Com esse resultado, o preço do leite acumula recuo real de 21,2% ao longo de 2025. Segundo o Cepea, a sequência de baixas é explicada, principalmente, pelo forte aumento da oferta, que tem pressionado as negociações ao longo do ano.
A produção de lácteos cresceu de forma significativa em 2025. A estimativa do Cepea é de que o ano seja encerrado com alta média de 7% na captação industrial, alcançando recorde de 27,14 bilhões de litros. A produção de leite cru foi favorecida pelos investimentos realizados em 2024 e pelas condições climáticas mais favoráveis ao longo de 2025, que estimularam a produção no Sudeste e Centro-Oeste e reduziram a queda sazonal no Sul.

A disponibilidade de lácteos também vem sendo reforçada pelas importações, que, embora tenham recuado 14,8% em novembro, seguem em níveis elevados. Na parcial de 2025, o Brasil importou cerca de 2,05 bilhões de litros em equivalente leite (Eql), volume apenas 4,8% menor do que no mesmo período de 2024, ano que registrou recorde de compras externas. Em sentido oposto, as exportações caíram 33% na comparação anual, somando 62,4 milhões de litros Eql no acumulado do ano.
Segundo agentes de mercado ouvidos pelo Cepea, há aumento significativo dos estoques de lácteos tanto na indústria quanto nos canais de distribuição. Com o mercado abastecido, as negociações de derivados têm sido pressionadas, comprimindo as margens dos laticínios.
Levantamento do Cepea, com apoio da Organização das Cooperativas Brasileiras (OCB), aponta que, em novembro, os preços no atacado paulista registraram novas quedas. O queijo muçarela recuou 3,7%, o leite UHT caiu 11,1% e o leite em pó teve baixa de 2,9%, todos em termos reais. As cotações médias passaram para R$ 28,99/kg, R$ 3,59/litro e R$ 28,57/kg, respectivamente.
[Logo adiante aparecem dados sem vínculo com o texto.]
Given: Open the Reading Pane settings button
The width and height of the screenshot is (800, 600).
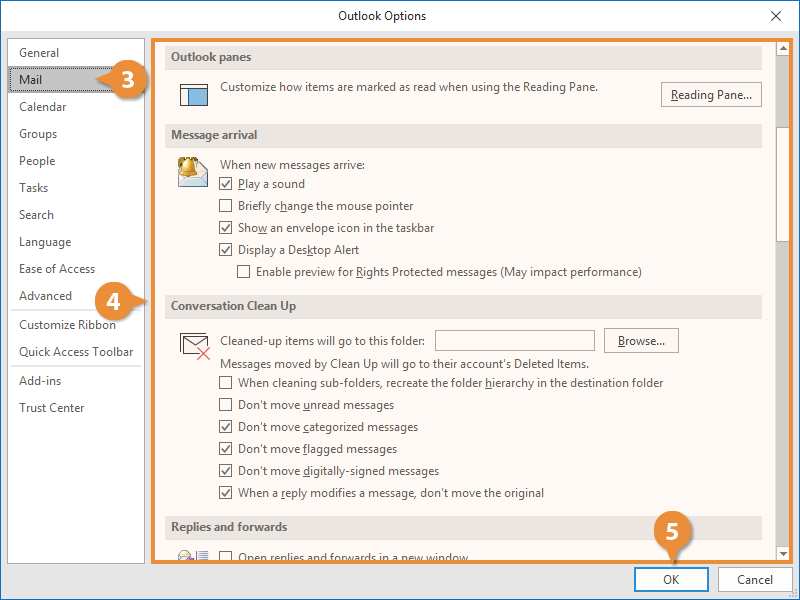Looking at the screenshot, I should coord(711,95).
Com o repasse dessas quedas ao preço do leite cru, a receita do produtor segue em retração, ao mesmo tempo em que os custos de produção continuam em alta. Apesar da redução de 0,63% no preço da ração em novembro, o Custo Operacional Efetivo (COE) subiu 0,22%, pressionado pela valorização de outros insumos.
A alta do milho também deteriorou o poder de compra do produtor. Em outubro, foram necessários 28,4 litros de leite para adquirir uma saca de 60 quilos de milho, aumento de 7,1% frente a setembro e de 2,3% em relação à média dos últimos 12 meses.
O conjunto de indicadores reforça um cenário de perda de rentabilidade no campo e de cautela nos investimentos, o que, segundo o Cepea, pode levar a uma desaceleração gradual da produção nos próximos meses.
Fonte: Cepea, adaptado equipe Feed & Food.